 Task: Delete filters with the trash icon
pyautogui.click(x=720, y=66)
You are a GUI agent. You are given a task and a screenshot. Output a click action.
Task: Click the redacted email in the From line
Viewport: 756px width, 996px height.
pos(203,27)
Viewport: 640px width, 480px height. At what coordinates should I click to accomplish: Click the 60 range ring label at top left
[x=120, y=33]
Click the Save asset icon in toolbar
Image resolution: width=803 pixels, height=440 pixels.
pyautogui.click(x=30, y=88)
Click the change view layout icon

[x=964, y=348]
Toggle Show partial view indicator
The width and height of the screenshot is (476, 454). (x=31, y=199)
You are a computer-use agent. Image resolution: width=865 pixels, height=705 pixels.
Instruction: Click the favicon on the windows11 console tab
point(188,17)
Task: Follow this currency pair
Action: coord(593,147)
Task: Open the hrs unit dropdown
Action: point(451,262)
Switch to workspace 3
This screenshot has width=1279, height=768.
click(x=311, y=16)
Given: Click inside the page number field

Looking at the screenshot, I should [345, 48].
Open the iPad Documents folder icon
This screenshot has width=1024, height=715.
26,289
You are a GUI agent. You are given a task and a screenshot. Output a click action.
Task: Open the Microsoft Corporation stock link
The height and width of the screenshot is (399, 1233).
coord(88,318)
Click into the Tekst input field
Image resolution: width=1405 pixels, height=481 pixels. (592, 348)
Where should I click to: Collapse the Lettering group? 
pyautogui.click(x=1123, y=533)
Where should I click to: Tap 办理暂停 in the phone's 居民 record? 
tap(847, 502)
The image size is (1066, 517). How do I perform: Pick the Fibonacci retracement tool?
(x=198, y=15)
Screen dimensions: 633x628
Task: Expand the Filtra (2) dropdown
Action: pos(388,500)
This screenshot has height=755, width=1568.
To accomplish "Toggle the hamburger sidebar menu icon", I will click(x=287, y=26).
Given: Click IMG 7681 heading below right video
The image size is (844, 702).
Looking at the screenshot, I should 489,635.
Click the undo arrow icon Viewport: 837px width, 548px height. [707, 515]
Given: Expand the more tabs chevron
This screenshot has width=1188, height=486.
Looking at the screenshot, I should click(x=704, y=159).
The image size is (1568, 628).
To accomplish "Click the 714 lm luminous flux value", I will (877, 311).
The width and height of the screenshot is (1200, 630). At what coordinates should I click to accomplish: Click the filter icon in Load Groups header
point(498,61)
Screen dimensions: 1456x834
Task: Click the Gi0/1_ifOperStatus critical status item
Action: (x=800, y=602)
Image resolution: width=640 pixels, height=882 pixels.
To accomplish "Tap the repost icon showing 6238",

▸ Assignment
Each record must be duplicated exactly, with none missing.

▸ Answer section
 Task: Delete filters with the trash icon
pyautogui.click(x=720, y=66)
You are a GUI agent. You are given a task and a screenshot. Output a click action.
Task: Click the redacted email in the From line
Viewport: 756px width, 996px height.
pos(203,27)
Viewport: 640px width, 480px height. At what coordinates should I click to accomplish: Click the 60 range ring label at top left
[x=120, y=33]
Click the Save asset icon in toolbar
Image resolution: width=803 pixels, height=440 pixels.
pyautogui.click(x=30, y=88)
Click the change view layout icon

[x=964, y=348]
Toggle Show partial view indicator
The width and height of the screenshot is (476, 454). (x=31, y=199)
You are a computer-use agent. Image resolution: width=865 pixels, height=705 pixels.
Instruction: Click the favicon on the windows11 console tab
point(188,17)
Task: Follow this currency pair
Action: coord(593,147)
Task: Open the hrs unit dropdown
Action: point(451,262)
Switch to workspace 3
This screenshot has width=1279, height=768.
click(x=311, y=16)
Given: Click inside the page number field

Looking at the screenshot, I should [345, 48].
Open the iPad Documents folder icon
This screenshot has width=1024, height=715.
26,289
You are a GUI agent. You are given a task and a screenshot. Output a click action.
Task: Open the Microsoft Corporation stock link
The height and width of the screenshot is (399, 1233).
coord(88,318)
Click into the Tekst input field
Image resolution: width=1405 pixels, height=481 pixels. (592, 348)
Where should I click to: Collapse the Lettering group? 
pyautogui.click(x=1123, y=533)
Where should I click to: Tap 办理暂停 in the phone's 居民 record? 
tap(847, 502)
The image size is (1066, 517). How do I perform: Pick the Fibonacci retracement tool?
(x=198, y=15)
Screen dimensions: 633x628
Task: Expand the Filtra (2) dropdown
Action: pos(388,500)
This screenshot has height=755, width=1568.
To accomplish "Toggle the hamburger sidebar menu icon", I will click(x=287, y=26).
Given: Click IMG 7681 heading below right video
The image size is (844, 702).
Looking at the screenshot, I should 489,635.
Click the undo arrow icon Viewport: 837px width, 548px height. [707, 515]
Given: Expand the more tabs chevron
This screenshot has width=1188, height=486.
Looking at the screenshot, I should click(x=704, y=159).
The image size is (1568, 628).
To accomplish "Click the 714 lm luminous flux value", I will (877, 311).
The width and height of the screenshot is (1200, 630). At what coordinates should I click to accomplish: Click the filter icon in Load Groups header
point(498,61)
Screen dimensions: 1456x834
Task: Click the Gi0/1_ifOperStatus critical status item
Action: (x=800, y=602)
Image resolution: width=640 pixels, height=882 pixels.
To accomplish "Tap the repost icon showing 6238",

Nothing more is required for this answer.